Physiology – digestion process, temperature regulation, respiration, skeletal stresses, building muscle, the effects of starvation, the effects of over feeding, sensory abilities (eyes, ears, nose, skin)

Behavior – training, body language, herd behavior (wild), artificial herd behavior (domestic),  cognition

Anatomy – evolution, breed differences, process of growth,  joints, chewing process, effects of domestication on the evolution of the horse (hooves, bones, teeth, digestion etc), musculature, ligaments, tendons, respiratory system, digestive system


----------



## GirllovesHorse77 (Jan 6, 2015)

*I once did a project detailing the changes in the legs and feet/hooves during the evolutionary journey of the horse into what we know today.*


It's a good idea but at my school we need to do experiments and hypothesis and things like that


----------



## GirllovesHorse77 (Jan 6, 2015)

> Do you want to actually do an experiment or present existing research?


It has to be an experiment, which makes it a little harder.


----------



## Zexious (Aug 2, 2013)

As a prelim question, do you have your own horse(s) to work with?


----------



## GirllovesHorse77 (Jan 6, 2015)

> As a prelim question, do you have your own horse(s) to work with?

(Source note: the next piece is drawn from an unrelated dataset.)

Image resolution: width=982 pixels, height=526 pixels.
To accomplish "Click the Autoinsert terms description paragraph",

Yes, I have two of my own and about 6 others I can use.


----------



## lostastirrup (Jan 6, 2015)

If you have a number of horses to work with you can do tests on conformation to rideability. ie If a horse has a short back it may step under more, and then analyze photographs and footage of the horses moving. Also it may be fun to run a number of breeds through tests and determine which they are most intrinsically good at.


----------



## GirllovesHorse77 (Jan 6, 2015)

Lostastirrup - that's a really good idea. 

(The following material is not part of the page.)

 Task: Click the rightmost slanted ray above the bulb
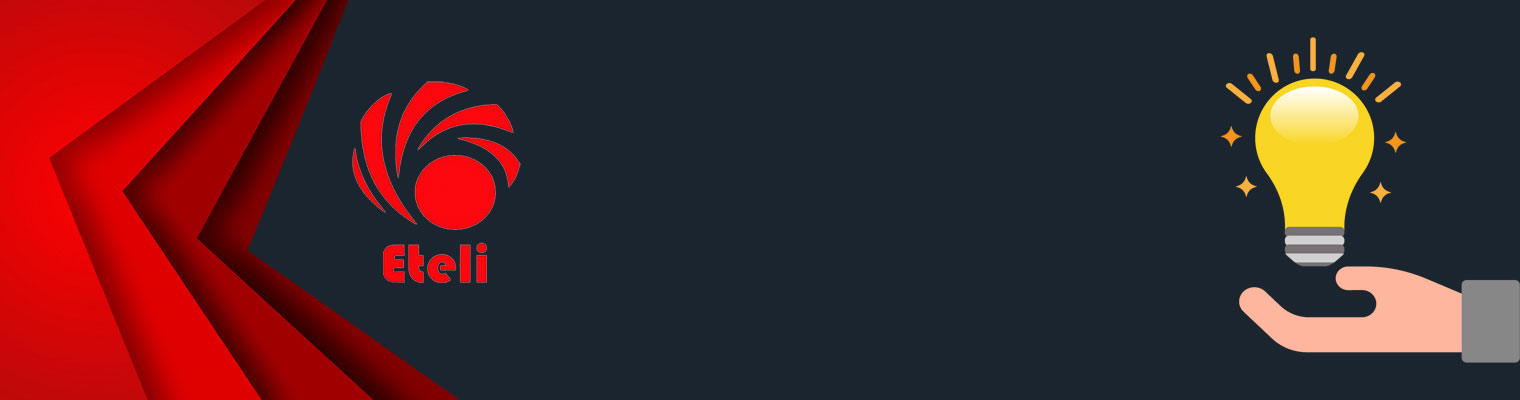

I might do something like that


----------



## karliejaye (Nov 19, 2011)

Do horses prefer x over y foods. 

This could be a fun, easy hypothesis to test. Offer each horse two buckets, one with say carrots, and a second with potato chips. 

That is quite basic, but it can easily be expanded on. Do horses prefer cold treats or hot treats, colored buckets, etc etc.


----------



## Saddlebag (Jan 17, 2011)

One of my riding students did her science project on worms in horses and how the various ones travel thro the horse. She found color pics to create her storyline. I think half the people in the auditorium were gagging when they saw it. She got excellent marks.


----------